● Directions for this task
Rewrite the lines starting at the one that contains "What do you see at coordinates (69, 197)" and ending at the one that contains "taskbar-item-chrome: 面 - Googl... is", with "screenshot" changed to "image" and nothing else altered.

● Input data
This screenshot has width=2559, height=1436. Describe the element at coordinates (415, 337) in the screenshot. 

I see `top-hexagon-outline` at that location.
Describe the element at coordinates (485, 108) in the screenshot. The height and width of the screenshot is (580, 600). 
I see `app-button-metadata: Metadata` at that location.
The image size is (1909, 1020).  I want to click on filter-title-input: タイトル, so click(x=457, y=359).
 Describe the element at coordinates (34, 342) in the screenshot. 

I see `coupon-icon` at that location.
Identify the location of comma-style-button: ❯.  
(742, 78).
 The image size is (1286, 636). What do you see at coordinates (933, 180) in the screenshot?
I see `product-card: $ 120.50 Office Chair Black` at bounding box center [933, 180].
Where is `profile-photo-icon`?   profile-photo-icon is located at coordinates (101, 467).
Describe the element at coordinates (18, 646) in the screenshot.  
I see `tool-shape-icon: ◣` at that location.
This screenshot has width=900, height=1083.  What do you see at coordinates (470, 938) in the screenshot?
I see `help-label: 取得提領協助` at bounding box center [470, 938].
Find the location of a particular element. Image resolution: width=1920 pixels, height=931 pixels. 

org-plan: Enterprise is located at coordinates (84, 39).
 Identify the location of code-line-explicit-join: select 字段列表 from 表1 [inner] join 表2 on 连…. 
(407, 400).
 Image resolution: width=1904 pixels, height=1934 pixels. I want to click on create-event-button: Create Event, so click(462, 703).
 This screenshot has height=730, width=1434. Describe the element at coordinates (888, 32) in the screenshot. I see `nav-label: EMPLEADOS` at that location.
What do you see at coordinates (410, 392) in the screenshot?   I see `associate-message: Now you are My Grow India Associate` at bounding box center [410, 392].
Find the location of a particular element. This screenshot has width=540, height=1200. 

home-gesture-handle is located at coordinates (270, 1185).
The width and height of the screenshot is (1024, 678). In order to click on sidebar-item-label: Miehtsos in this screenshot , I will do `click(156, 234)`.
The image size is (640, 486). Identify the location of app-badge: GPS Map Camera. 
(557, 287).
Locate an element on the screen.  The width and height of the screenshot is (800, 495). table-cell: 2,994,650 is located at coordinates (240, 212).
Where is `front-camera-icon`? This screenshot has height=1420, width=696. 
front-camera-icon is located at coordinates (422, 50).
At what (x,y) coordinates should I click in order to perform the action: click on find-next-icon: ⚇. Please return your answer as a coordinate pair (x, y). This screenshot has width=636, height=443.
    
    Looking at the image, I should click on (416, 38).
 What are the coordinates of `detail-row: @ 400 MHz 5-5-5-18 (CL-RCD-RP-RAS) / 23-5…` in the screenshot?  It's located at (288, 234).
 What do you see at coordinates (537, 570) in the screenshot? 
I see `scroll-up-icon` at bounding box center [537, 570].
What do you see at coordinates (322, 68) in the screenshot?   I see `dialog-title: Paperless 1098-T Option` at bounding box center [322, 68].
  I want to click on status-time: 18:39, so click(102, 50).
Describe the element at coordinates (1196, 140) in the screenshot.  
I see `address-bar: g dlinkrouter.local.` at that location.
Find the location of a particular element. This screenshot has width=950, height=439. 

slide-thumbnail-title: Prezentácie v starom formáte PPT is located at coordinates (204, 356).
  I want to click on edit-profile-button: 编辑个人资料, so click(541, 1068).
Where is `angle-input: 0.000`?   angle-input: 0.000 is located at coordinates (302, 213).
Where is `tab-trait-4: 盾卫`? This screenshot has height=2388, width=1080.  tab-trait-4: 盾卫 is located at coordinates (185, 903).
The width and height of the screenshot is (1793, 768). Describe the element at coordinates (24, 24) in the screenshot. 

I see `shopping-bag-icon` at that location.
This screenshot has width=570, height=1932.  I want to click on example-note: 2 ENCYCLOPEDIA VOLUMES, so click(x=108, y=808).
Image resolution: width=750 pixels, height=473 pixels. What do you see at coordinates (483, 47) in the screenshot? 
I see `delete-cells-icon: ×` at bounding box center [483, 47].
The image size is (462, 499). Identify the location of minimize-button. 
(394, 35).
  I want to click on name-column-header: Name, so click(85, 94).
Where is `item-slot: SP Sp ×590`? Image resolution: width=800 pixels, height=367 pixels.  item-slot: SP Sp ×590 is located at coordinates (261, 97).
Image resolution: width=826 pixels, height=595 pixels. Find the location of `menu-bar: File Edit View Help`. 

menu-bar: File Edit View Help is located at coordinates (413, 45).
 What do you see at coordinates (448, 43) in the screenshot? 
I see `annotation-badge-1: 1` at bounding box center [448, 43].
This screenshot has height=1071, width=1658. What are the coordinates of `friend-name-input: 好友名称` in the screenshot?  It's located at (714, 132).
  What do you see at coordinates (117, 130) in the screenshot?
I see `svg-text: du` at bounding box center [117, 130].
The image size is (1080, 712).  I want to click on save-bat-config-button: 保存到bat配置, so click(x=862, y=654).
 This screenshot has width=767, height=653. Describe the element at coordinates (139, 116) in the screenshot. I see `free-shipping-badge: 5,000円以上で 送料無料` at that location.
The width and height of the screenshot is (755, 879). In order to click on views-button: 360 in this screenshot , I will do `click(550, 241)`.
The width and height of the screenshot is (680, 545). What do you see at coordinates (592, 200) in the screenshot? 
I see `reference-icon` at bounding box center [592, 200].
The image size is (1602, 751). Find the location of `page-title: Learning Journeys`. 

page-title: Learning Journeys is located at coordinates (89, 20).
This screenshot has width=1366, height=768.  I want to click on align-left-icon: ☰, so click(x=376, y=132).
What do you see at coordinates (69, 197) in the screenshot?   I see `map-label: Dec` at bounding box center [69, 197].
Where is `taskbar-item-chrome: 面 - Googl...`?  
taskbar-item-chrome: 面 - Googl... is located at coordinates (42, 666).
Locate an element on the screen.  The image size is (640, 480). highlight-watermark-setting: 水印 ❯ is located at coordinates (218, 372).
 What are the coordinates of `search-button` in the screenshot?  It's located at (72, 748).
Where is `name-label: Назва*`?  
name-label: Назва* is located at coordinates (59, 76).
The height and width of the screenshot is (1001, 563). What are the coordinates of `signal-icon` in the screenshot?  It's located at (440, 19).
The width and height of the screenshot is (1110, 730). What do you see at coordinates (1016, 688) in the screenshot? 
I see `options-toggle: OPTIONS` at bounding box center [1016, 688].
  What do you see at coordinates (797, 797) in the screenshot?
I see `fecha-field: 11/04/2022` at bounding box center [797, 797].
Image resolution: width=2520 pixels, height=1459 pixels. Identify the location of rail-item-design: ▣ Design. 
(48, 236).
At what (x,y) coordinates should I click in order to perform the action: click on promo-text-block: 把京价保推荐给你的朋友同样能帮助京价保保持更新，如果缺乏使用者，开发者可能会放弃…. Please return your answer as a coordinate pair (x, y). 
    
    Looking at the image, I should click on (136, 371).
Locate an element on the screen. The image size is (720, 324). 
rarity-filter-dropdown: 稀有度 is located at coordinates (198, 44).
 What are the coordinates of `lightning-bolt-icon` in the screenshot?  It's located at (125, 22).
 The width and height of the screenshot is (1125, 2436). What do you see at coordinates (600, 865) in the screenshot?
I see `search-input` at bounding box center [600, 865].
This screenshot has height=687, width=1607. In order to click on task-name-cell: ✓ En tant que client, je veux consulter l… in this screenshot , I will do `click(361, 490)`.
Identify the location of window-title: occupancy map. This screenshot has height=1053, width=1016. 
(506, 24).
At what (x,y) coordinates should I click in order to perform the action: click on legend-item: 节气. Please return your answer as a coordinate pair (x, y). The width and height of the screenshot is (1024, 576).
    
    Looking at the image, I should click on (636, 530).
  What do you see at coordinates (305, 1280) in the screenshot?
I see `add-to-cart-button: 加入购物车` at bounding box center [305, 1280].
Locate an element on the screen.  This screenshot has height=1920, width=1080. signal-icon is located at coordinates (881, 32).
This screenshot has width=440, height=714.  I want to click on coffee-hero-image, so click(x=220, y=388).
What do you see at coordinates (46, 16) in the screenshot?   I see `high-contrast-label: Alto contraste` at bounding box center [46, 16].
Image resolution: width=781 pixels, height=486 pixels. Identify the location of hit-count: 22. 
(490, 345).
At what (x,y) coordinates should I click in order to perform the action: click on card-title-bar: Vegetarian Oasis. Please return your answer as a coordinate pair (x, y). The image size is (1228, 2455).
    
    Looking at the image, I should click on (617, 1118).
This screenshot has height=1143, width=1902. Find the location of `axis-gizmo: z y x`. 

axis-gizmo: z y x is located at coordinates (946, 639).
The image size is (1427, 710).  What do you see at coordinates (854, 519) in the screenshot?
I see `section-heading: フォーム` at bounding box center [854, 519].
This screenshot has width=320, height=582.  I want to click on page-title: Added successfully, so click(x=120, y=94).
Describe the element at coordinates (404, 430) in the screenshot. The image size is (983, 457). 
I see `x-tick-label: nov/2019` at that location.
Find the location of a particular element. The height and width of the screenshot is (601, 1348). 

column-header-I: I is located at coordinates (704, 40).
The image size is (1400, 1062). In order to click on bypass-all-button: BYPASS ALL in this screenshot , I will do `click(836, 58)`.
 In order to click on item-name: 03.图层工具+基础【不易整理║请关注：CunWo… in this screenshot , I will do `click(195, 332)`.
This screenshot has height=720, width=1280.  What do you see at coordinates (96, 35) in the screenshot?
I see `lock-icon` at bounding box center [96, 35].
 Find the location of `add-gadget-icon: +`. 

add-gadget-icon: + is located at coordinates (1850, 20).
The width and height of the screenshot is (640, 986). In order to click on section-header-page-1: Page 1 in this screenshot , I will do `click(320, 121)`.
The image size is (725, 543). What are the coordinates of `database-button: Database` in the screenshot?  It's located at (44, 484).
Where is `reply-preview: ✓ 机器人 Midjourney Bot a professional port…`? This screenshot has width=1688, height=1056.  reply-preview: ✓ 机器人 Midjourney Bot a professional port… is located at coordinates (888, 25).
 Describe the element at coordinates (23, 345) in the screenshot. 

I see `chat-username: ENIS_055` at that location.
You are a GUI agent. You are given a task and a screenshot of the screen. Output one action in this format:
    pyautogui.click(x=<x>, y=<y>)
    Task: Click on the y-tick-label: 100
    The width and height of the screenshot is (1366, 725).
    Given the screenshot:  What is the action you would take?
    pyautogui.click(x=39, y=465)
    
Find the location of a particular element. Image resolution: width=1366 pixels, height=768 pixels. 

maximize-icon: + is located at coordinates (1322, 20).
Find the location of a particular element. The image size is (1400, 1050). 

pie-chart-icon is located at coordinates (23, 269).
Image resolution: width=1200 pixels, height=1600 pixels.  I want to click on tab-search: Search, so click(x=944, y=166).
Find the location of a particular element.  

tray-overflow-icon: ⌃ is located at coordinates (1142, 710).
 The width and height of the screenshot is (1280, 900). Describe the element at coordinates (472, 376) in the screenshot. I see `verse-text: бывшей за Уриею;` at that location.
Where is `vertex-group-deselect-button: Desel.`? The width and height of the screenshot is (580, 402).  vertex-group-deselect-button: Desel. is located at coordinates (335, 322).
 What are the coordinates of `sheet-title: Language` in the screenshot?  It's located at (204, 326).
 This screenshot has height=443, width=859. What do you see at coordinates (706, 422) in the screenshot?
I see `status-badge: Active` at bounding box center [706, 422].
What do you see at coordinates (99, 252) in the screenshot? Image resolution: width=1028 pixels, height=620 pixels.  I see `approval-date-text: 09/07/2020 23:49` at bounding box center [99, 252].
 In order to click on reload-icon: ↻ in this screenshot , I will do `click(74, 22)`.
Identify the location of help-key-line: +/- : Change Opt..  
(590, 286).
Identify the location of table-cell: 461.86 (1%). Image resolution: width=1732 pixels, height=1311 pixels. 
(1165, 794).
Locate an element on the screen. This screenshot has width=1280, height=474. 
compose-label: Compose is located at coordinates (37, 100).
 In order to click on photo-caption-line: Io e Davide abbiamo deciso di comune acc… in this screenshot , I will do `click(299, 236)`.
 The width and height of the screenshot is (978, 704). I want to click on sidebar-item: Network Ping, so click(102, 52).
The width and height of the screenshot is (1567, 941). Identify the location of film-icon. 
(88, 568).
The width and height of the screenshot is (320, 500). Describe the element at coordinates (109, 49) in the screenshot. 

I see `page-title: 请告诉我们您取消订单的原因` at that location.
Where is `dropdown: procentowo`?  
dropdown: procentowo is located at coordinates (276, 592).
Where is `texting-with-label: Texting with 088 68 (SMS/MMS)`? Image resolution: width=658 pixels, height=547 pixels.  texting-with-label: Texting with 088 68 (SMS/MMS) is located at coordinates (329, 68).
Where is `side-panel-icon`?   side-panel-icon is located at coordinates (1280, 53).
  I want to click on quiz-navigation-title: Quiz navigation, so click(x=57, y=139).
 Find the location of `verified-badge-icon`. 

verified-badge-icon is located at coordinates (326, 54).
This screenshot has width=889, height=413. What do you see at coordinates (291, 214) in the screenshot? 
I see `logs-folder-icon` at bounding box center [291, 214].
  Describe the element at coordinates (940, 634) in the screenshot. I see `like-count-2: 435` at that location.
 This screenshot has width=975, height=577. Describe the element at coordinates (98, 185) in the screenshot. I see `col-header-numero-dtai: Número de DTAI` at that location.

● Result of the exercise
What do you see at coordinates (69, 197) in the image?   I see `map-label: Dec` at bounding box center [69, 197].
Where is `taskbar-item-chrome: 面 - Googl...`?  
taskbar-item-chrome: 面 - Googl... is located at coordinates (42, 666).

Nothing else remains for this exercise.